Task prompt: Return each line below that contains the word "chart", copying the whole line.

***** Information shown *****

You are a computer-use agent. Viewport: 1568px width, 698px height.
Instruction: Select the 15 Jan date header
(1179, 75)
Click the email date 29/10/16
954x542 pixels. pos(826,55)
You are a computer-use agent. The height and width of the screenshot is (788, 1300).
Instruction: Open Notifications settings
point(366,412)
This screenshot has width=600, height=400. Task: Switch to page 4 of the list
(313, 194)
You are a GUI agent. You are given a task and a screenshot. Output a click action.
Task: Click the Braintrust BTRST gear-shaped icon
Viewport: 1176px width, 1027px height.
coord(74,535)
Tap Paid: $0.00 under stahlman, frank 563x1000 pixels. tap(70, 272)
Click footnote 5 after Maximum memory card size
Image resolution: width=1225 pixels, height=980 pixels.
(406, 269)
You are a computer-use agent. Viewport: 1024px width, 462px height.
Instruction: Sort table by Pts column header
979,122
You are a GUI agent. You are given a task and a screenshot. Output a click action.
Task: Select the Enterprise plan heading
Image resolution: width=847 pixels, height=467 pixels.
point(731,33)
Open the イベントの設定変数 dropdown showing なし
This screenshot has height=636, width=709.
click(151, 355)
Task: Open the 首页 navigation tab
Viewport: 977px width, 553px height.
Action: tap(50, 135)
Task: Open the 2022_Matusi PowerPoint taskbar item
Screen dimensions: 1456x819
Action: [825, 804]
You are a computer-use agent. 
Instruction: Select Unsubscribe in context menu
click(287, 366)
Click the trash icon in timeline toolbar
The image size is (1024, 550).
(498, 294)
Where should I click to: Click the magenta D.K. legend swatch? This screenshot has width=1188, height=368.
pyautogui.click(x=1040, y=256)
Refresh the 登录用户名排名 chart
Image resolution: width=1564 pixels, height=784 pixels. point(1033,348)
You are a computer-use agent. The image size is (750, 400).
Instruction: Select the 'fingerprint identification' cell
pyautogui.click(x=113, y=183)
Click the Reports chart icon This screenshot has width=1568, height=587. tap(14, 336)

*****

Solution below:
Refresh the 登录用户名排名 chart
Click the Reports chart icon This screenshot has width=1568, height=587. tap(14, 336)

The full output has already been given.